At the core of traditional American music lies the value of the communal. Whilst the music has evolved, developed and woven its way into every imaginable corner, it is this unifying and communal ideal which has persisted throughout bluegrass, country, gospel and all the other genres helpfully encompassed within the broad category of American roots and traditional music. On a cold, Sunday evening in Leeds, it was this warm attitude of inclusivity and community which prevailed at the Brudenell courtesy of Hiss Golden Messenger.


Opening the show was Megafaun member, part time Justin Vernon collaborator and current Hiss Golden Messenger multi-instrumentalist Phil Cook. In a valiant yet ultimately luckless attempt to instil some interest into the slightly subdued and, for the most part, seated crowd, Cook taught the audience some basic backing vocals before adding some intricate country guitar pickings and heartfelt lyrics over the few non-committal mumblings. However, as Cook was joined onstage for his final song by MC Taylor and the other members of the Hiss Golden Messenger cast the atmosphere became noticeably warmer. This may have been due to the considerable impact a full band has when compared to just a man and his guitar but the fact that the so called headline act had joined the support act onstage immediately made for an environment of intimacy and companionship.
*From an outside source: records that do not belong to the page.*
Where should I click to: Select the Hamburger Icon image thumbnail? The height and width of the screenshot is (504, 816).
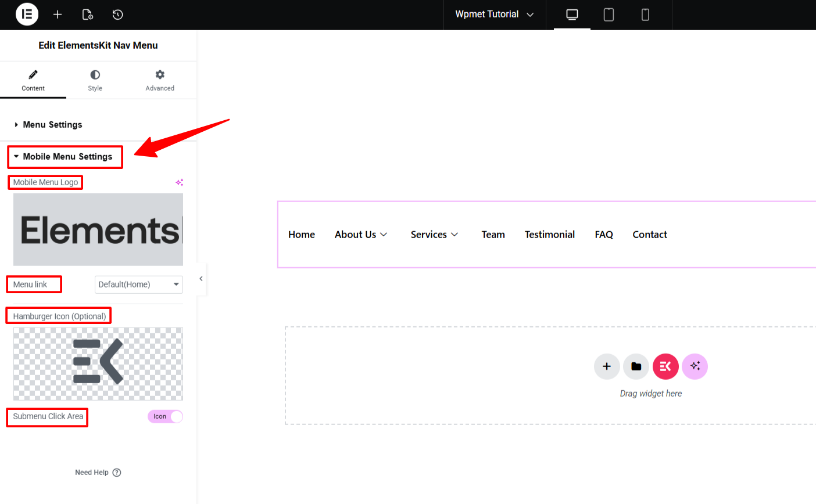[98, 363]
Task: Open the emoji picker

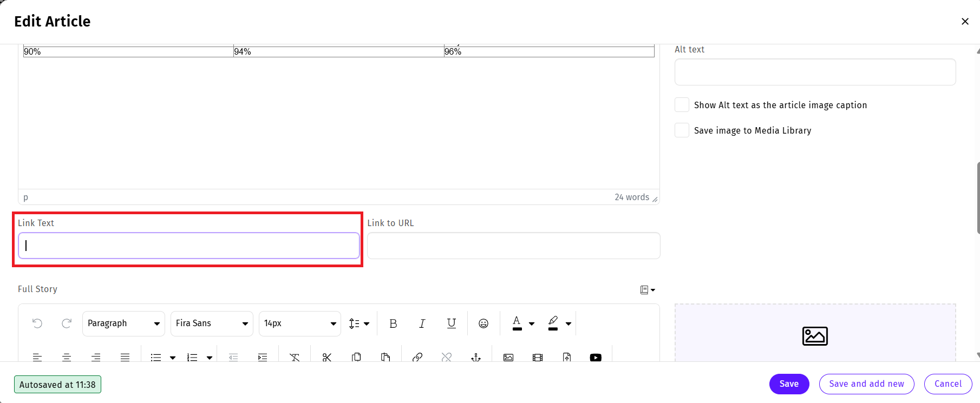Action: tap(484, 323)
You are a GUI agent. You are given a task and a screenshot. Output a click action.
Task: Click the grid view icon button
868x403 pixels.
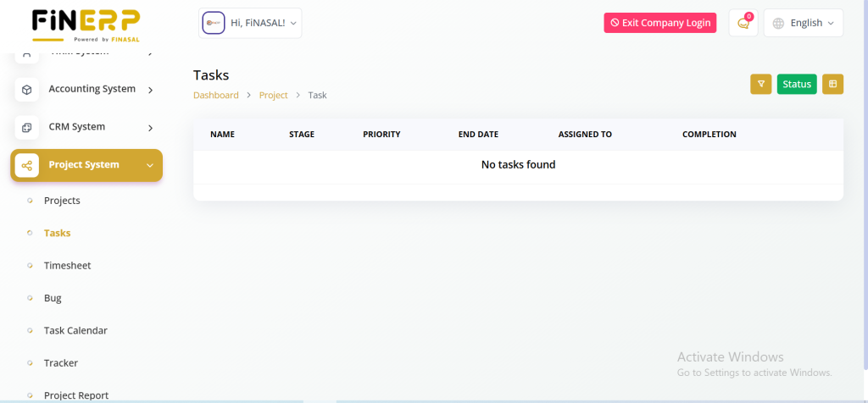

So, as Hiss Golden Messenger emerged around twenty minutes later, the crowd that made up a half-full Brudenell Social Club confidently made its way towards the front of the stage. Although singer songwriter MC Taylor often plays with a six-piece backing band, the three alongside him this evening gave his lush compositions a sturdy and surprisingly expansive sound. They opened with ‘Brother, Do you Know The Road?’ in which Taylor and his band exchanged question and answer style lyrics rooted in traditional blues and spiritual yearnings. The track immediately made evident a sense of fraternity and shared purpose amongst the Hiss collective. As expected, the majority of the material came from last year’s Lateness of Dancers with the band rocking through album opener ‘Lucia’, living-for-the-weekend ballad ‘Saturday’s Song’ and the thoroughly danceable ‘Mahogany Dread’. Whenever Hiss Golden Messenger has been discussed Bob Dylan comparisons have been ever-present and MC Taylor explicitly positioned him as a point of reference when recalling Dylan’s recent complaint that “nobody plays grooves anymore”. Taylor’s response to Dylan’s comment was “well we do”. And he’s right. Clearly Dylan needs to look a little further because MC Taylor and co, even when reduced to a four piece, channelled elements of blues, country and jazz into their vibrant licks and instrumental excursions. The result was a groove-ridden set which offered a compellingly alternate take on the album material.


Having treated the crowd to around on hour’s worth of material the band stood down, leaving MC Taylor alone on stage. With eyes alight with passion he delivered ardent acoustic versions of ‘Lateness of Dancers’ and Waylon Jennings’ ‘Lonesome On’ry and Mean’ before the band rejoined him for what Taylor called “a little experiment”. It was this experiment which proved to be the making of the show.


Stepping down into the cockpit to join the crowd, who immediately formed a circle around him, Taylor began strumming the chords to ‘Drum’, the closing track on Lateness of Dancers. With Phil Cook again orchestrating the crowd, the track morphed into an intensely embracing and intimate affair so that whenever the chorus came around the whole Brudenell gathering partook in singing ‘Take the good news, spirit it away. Take the good news, carry it away’. So it was in the spirit of American roots and traditional music that the show ended with a genuine sense of community and inclusivity aided by the rich and hopeful lyrics planted on everyone’s lips.